2.5 MAGIC-LASSO simulations

To test the prediction performance of the MAGIC-LASSO approach empirically, we applied the modeling procedure to data simulated according to the following steps.

 1. Beginning with 354 UKB variables selected and filtered for the AUDIT application as described above, calculated ${\mathit{\sigma }}_{\mathbf{0}}$, the 354 $x$ 354 variance/covariance matrix and $\mathit{\mu }$, the vector of means.

 2. Filtered measures with excessive variation, resulting in 299 remaining measures.

 3. Applied the nearPD() from the Matrix R package to find the closest positive-definite variance/covariance matrix, $\mathit{\sigma }$.

 4. Generated multivariate normal data from $\mathit{\sigma }$ and $\mathit{\mu }$.

Data was generated using sample sizes of $N$ = 10,000 or 50,000 and $P$ = 200 or 250 phenotypes. Half of the predictors were selected to be categorical with either 4 or 6 categories and these predictors were converted from continuous to categorical by dividing according to 4 or 6 quantiles, respectively. The outcome measure was generated via a linear regression equation using either 5 or 10 phenotypes, beta coefficient values, and error following a $N$(0,2) distribution. We utilized tree cut points of either (6, 7, 8, 9, 10) or (3, 4, 5, 6, 7, 8, 9, 10, 11, 12). In order to fully capture the complex, correlated nature of the blockwise missingness structure inherent to biobank data, we further imposed on the simulated data set the missingness structure observed from a random subset of the true data, in to imposing various levels of random missingness of either (500, 1,000, 1,500) or (2,500, 5,000, 7,500) observations. Additionally, we conducted supplemental simulations under some conditions using error distributions $N$(0,1) and $N$(0,3). Performance was evaluated by comparing the correlation and mean squared error (MSE) between the observed and predicted outcomes for both the set of missing outcomes and for the full set of outcomes. Table 1 outlines the simulation parameters and further details of the simulated data are given in the Supplementary Section S2.

TABLE 1

TABLE 1. MAGIC-LASSO simulation parameters.

2.6 GWAS

For our real-world data application, to assess how well the predicted AUDIT outcome captures the underlying genetic factors influencing AUDIT, we calculate the heritability of observed and predicted AUDIT as well as the genetic correlations ($r_g$) between the observed and predicted outcomes. To this end, we conducted GWAS [bgenie (Bycroft et al., 2018) version 1.3] of the AUDIT-Total, AUDIT-C, and AUDIT-P scores in the measured and the combined measured-plus-unmeasured sets. We utilized common procedures for pre-GWAS filtering, including excluding markers with MAF $<0.5\%$, INFO $<0.8$, and HWE p-value $<{10}^{-6}$. All association analyses included age, sex, and the first 20 ancestry principal components as covariates. The independent European subjects sample size for the GWAS was 359,980 with 117,559 and 242,421 subjects in the AUDIT measured and unmeasured sets, respectively.

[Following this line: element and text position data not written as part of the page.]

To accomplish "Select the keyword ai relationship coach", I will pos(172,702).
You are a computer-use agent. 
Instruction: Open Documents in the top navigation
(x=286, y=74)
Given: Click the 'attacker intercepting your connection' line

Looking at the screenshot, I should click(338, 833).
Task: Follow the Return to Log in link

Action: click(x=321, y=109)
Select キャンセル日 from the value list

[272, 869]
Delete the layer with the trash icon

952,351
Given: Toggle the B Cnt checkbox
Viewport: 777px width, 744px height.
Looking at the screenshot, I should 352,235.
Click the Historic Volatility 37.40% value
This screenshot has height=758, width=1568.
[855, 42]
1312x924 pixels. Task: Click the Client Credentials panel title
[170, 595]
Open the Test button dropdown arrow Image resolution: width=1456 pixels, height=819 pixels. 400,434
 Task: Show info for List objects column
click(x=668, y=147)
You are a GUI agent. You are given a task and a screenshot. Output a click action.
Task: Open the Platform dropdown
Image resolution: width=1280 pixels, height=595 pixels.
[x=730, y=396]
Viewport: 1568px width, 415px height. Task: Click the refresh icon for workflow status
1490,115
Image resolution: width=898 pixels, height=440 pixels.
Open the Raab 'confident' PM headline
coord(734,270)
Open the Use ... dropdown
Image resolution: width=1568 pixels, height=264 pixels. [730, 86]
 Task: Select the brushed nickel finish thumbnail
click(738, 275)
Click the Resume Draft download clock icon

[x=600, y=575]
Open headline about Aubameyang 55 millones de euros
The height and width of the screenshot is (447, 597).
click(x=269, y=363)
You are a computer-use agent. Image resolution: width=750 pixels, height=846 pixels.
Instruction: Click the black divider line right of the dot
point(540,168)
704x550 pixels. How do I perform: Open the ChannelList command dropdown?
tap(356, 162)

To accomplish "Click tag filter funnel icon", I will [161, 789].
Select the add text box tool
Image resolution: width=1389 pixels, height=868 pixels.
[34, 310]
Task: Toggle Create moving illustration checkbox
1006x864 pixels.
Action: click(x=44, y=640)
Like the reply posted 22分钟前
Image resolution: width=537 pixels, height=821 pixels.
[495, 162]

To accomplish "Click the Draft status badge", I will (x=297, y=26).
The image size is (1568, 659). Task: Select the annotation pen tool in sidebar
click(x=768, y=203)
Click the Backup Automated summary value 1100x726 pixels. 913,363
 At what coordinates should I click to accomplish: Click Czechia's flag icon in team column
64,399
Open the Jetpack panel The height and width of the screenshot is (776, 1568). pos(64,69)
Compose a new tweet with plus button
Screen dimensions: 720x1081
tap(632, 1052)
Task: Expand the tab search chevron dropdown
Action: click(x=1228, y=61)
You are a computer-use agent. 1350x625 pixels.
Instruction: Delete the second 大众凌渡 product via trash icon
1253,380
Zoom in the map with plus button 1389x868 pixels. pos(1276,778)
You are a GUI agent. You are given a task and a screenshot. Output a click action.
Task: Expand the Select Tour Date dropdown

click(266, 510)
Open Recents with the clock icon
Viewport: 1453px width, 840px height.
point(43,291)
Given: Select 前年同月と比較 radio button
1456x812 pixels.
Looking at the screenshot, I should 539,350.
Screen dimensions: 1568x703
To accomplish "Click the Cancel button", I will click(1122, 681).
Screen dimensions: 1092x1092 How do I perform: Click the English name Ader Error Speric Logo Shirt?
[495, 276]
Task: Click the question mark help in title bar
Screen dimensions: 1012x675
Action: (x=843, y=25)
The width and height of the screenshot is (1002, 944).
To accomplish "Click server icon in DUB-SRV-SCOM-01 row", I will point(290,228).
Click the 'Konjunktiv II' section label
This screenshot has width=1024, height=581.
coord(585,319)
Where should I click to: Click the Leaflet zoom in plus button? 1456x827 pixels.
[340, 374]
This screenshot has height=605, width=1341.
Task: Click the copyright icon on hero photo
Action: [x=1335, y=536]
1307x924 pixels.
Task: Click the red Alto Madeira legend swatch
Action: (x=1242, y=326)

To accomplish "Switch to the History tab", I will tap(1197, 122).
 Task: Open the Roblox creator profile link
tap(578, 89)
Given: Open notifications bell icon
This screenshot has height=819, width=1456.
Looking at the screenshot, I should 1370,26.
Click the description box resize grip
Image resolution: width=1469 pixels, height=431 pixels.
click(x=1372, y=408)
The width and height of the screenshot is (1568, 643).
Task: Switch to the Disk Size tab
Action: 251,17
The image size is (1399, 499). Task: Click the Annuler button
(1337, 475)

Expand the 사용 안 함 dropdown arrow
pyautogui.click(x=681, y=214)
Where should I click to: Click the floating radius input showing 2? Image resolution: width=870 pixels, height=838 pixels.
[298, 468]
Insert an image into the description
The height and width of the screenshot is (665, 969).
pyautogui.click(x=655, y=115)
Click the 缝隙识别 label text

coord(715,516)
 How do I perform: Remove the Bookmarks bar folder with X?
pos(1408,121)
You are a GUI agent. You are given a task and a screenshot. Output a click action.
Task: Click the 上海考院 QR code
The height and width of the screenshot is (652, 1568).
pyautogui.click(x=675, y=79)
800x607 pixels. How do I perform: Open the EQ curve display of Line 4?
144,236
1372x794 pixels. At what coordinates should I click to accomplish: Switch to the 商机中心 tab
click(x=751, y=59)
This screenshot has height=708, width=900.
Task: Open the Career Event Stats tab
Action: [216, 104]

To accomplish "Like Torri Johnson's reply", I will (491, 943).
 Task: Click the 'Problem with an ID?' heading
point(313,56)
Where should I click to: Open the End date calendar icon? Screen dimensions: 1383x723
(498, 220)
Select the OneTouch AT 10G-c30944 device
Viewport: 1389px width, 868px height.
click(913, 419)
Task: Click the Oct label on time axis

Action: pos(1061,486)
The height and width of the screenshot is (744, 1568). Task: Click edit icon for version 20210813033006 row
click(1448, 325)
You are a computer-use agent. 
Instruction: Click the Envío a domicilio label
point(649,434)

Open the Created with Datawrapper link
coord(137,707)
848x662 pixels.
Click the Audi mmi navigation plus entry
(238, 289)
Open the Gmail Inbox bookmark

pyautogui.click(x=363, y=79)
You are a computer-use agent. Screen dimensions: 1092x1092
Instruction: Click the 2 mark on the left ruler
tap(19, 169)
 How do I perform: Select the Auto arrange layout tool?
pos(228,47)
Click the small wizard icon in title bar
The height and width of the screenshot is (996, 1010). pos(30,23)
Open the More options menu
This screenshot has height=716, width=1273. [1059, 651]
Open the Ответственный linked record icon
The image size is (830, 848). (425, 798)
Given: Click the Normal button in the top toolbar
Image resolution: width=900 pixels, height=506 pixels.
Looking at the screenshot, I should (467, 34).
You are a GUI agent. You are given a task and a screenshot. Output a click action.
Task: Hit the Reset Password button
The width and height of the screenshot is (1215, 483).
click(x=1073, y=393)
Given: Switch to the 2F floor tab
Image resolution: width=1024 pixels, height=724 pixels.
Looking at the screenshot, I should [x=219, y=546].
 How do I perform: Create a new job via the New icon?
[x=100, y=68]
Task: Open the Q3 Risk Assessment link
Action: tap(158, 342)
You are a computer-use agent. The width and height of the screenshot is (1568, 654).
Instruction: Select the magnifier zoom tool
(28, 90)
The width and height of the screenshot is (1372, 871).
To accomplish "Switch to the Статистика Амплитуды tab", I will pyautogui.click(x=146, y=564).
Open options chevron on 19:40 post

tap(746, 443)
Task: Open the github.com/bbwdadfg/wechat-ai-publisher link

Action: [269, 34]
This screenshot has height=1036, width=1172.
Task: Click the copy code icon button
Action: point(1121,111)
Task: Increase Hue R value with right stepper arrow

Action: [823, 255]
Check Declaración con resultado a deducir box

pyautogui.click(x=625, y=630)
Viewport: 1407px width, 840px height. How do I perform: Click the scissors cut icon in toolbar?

2.7 Heritability and genetic correlation

GCTA (Yang et al., 2013) (version 1.93.2) was used to calculate heritabilities and the $r_g$ between observed and predicted AUDIT, but only within the set of participants on whom AUDIT was directly measured since the GCTA only allows $r_g$ to be calculated across the same set of observations. We also utilized LDSC (Bulik-Sullivan et al., 2015; Schizophrenia Working Group of the Psychiatric Genomics Consortium et al., 2015) (version 1.0.1) to estimate heritabilities and $r_g$ between observed and predicted scores, both within the measured set and between the measured and unmeasured sets. Using LDSC, $r_g$ can be estimated in either independent or overlapping samples by leveraging a reference set of genetic correlations (linkage disequilibrium) and GWAS summary level test statistics.

2.8 Software

Data management and application of the MAGIC-LASSO was conducted in R (R Core Team, 2020) (v3.5.2) using packages Matrix (Bates and Maechler, 2019) (v1.2.17), fastDummies (Kaplan, 2020) (v1.5.0), and grpreg (Breheny and Huang, 2015; Breheny and Zeng, 2022) (v3.2.1). Clustering was conducted using hclust UPGMA method in base R and the Group-LASSO was fit using the cv.grpreg function in the grpreg package. R scripts describing the MAGIC-LASSO implementation are available at github.com/AEGentry/MAGIC_LASSO.

3 Results

3.1 Simulation results

The results of the missingness simulations indicated that regardless of the level of block-wise missingness, once random missingness across the dataset reached 5%, the median number of complete cases fell to 0. In fact, the number of missingness blocks affected the complete case count less than the overall proportion of random missingness, as illustrated in Figure 5. The full table of these simulation results are given in Supplementary Table S1.

FIGURE 5

FIGURE 5. Number of complete cases as a function of number of missingness blocks and overall random missingness across the dataset.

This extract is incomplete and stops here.